*Exercise details*: Copy out the entries below exactly as they stand, but only from the line containing "Where should I click to: Expand the Disable" through the line containing "Switch to the".

----- Input material -----

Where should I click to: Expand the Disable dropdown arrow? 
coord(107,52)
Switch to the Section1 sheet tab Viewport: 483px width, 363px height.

-----
----- Input material -----

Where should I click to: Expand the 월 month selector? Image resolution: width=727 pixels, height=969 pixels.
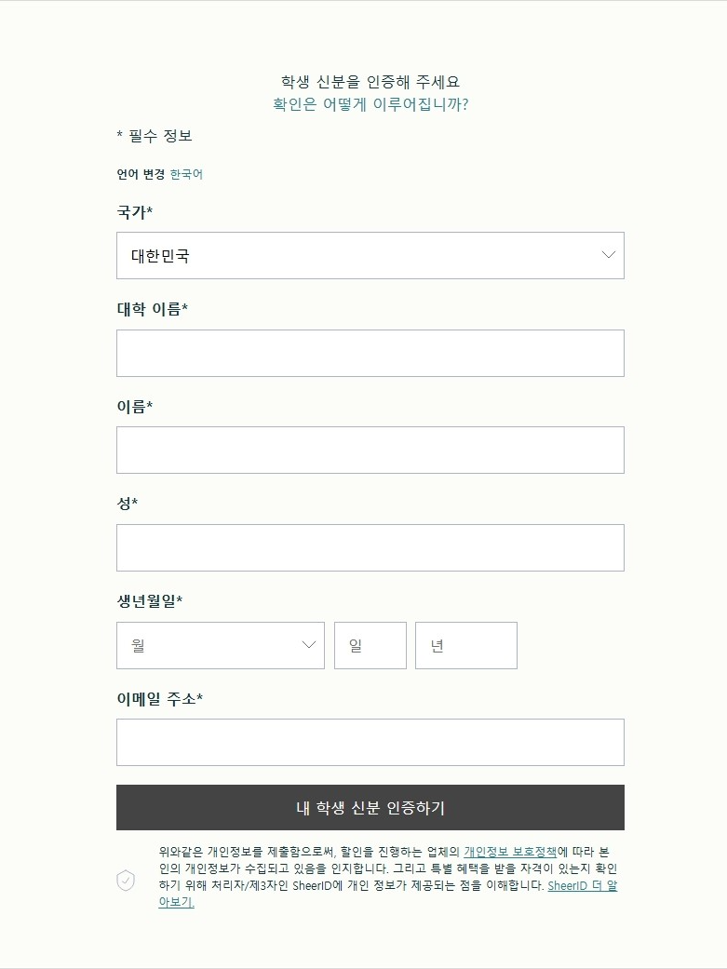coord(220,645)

-----

*Task output*:
Where should I click to: Expand the Disable dropdown arrow? 
coord(107,52)
Switch to the Section1 sheet tab Viewport: 483px width, 363px height.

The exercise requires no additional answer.